### MATERIAL PROVIDED
*** Begin section ***

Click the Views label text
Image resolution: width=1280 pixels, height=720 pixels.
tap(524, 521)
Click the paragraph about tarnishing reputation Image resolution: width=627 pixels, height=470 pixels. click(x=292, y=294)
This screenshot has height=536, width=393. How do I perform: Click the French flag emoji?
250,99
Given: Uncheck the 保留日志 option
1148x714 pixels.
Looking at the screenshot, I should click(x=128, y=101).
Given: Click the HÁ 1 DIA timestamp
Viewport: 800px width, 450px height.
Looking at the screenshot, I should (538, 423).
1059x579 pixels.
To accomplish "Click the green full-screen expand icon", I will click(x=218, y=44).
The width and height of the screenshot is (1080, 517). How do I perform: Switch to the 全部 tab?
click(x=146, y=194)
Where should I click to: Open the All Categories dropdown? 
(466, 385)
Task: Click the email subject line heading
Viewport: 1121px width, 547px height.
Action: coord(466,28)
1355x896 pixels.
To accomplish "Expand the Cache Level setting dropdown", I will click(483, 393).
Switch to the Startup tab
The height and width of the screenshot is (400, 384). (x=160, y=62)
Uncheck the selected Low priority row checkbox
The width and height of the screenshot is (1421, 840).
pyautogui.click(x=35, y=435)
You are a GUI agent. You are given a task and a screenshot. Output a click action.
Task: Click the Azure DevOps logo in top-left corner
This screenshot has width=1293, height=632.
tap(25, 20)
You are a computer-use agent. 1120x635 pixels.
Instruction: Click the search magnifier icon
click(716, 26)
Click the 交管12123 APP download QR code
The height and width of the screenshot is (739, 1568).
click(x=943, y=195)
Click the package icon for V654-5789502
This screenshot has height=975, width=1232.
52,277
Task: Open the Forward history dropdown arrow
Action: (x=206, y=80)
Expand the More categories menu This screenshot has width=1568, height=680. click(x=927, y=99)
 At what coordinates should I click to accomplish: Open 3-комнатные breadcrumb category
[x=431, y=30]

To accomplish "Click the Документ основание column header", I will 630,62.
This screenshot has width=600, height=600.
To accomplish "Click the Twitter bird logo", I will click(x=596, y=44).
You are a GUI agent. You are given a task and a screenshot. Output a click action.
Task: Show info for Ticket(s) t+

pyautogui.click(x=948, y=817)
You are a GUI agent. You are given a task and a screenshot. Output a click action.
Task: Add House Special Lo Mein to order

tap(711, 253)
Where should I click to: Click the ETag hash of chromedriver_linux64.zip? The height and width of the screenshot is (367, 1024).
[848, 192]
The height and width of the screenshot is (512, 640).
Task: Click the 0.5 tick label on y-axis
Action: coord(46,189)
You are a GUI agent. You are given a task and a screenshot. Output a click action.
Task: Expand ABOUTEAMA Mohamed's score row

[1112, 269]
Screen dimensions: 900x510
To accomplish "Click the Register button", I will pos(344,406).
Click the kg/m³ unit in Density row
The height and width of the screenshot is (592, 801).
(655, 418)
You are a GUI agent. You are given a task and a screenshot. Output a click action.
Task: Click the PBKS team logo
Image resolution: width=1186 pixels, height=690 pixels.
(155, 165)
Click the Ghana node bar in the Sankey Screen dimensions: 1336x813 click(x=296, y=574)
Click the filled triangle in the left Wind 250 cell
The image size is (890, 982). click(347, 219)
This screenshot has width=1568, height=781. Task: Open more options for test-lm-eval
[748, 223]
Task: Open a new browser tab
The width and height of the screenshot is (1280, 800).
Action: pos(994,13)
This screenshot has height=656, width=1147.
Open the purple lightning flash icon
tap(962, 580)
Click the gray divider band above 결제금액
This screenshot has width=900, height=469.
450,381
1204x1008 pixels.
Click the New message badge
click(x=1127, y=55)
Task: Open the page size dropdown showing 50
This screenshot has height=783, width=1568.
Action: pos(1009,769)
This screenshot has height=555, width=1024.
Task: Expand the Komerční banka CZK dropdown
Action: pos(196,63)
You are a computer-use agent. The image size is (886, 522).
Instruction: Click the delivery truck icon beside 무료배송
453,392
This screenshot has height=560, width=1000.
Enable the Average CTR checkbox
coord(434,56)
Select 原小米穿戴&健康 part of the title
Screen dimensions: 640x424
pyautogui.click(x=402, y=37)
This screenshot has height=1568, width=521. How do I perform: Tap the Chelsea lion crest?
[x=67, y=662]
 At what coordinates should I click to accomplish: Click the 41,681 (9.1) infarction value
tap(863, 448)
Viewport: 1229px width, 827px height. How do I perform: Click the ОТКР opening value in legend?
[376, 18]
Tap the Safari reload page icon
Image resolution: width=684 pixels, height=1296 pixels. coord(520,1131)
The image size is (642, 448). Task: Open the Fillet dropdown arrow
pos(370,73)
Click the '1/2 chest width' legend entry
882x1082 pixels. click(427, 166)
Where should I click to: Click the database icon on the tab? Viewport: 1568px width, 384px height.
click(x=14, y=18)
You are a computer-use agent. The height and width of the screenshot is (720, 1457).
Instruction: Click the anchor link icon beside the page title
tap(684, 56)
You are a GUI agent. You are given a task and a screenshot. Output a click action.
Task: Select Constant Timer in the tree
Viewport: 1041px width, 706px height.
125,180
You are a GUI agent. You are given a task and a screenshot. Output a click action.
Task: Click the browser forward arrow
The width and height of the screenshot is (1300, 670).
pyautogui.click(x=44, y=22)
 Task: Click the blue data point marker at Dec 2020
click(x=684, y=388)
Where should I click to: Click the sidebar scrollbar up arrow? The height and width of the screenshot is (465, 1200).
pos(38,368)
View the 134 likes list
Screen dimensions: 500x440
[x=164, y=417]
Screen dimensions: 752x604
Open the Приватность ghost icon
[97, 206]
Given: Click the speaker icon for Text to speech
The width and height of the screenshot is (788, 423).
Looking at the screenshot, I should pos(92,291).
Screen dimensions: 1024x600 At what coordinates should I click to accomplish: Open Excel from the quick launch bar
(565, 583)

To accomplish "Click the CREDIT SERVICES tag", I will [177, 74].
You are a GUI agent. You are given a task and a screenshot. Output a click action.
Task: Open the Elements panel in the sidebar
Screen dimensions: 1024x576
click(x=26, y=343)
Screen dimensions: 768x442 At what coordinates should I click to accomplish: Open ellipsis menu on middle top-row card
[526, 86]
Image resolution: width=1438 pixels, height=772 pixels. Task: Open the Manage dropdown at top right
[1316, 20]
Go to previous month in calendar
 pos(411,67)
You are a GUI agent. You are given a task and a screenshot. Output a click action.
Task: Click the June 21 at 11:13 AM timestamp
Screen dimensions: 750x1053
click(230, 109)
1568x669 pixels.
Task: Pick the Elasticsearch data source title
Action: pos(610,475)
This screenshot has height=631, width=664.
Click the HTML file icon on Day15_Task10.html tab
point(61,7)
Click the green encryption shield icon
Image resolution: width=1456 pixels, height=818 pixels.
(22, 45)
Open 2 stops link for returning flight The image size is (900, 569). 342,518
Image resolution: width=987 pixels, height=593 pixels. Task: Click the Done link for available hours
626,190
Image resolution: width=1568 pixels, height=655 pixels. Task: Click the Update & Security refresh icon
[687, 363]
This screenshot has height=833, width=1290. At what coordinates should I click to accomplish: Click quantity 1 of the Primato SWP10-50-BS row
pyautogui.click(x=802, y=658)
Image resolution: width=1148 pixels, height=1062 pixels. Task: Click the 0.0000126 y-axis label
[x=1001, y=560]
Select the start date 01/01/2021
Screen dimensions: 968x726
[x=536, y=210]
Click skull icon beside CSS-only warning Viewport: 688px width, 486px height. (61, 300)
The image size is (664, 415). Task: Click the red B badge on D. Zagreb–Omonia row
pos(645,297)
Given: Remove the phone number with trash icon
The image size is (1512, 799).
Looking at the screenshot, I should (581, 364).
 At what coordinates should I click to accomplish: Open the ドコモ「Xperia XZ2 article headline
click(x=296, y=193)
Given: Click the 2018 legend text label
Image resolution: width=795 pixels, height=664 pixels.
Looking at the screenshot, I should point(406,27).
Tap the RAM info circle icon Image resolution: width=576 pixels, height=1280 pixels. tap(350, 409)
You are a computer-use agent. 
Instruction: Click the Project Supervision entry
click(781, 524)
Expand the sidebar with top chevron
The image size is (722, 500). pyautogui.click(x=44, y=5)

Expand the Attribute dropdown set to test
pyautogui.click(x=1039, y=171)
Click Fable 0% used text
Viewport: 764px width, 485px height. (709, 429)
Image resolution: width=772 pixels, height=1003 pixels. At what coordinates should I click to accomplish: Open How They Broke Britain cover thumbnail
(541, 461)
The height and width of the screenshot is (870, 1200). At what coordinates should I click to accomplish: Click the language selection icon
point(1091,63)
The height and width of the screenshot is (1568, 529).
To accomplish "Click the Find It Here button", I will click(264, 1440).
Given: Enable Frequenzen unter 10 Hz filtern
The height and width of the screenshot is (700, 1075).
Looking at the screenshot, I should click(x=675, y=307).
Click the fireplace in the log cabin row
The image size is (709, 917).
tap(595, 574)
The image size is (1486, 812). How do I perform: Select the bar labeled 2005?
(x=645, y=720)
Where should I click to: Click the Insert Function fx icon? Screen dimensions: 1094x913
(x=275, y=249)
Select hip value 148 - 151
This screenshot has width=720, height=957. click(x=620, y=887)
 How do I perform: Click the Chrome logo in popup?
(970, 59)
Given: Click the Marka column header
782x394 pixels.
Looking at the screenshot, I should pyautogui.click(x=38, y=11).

*** End section ***

### PROBLEM REQUIREMENTS
Take the lines above from the one containing "This screenshot has height=975, width=1232." down to the one containing "This screenshot has height=656, width=1147.", and transcribe them exactly, both ends included.

### SOLUTION FOR THIS EXERCISE
This screenshot has height=975, width=1232.
52,277
Task: Open the Forward history dropdown arrow
Action: (x=206, y=80)
Expand the More categories menu This screenshot has width=1568, height=680. click(x=927, y=99)
 At what coordinates should I click to accomplish: Open 3-комнатные breadcrumb category
[x=431, y=30]

To accomplish "Click the Документ основание column header", I will 630,62.
This screenshot has width=600, height=600.
To accomplish "Click the Twitter bird logo", I will click(x=596, y=44).
You are a GUI agent. You are given a task and a screenshot. Output a click action.
Task: Show info for Ticket(s) t+

pyautogui.click(x=948, y=817)
You are a GUI agent. You are given a task and a screenshot. Output a click action.
Task: Add House Special Lo Mein to order

tap(711, 253)
Where should I click to: Click the ETag hash of chromedriver_linux64.zip? The height and width of the screenshot is (367, 1024).
[848, 192]
The height and width of the screenshot is (512, 640).
Task: Click the 0.5 tick label on y-axis
Action: coord(46,189)
You are a GUI agent. You are given a task and a screenshot. Output a click action.
Task: Expand ABOUTEAMA Mohamed's score row

[1112, 269]
Screen dimensions: 900x510
To accomplish "Click the Register button", I will pos(344,406).
Click the kg/m³ unit in Density row
The height and width of the screenshot is (592, 801).
(655, 418)
You are a GUI agent. You are given a task and a screenshot. Output a click action.
Task: Click the PBKS team logo
Image resolution: width=1186 pixels, height=690 pixels.
(155, 165)
Click the Ghana node bar in the Sankey Screen dimensions: 1336x813 click(x=296, y=574)
Click the filled triangle in the left Wind 250 cell
The image size is (890, 982). click(347, 219)
This screenshot has width=1568, height=781. Task: Open more options for test-lm-eval
[748, 223]
Task: Open a new browser tab
The width and height of the screenshot is (1280, 800).
Action: pos(994,13)
This screenshot has height=656, width=1147.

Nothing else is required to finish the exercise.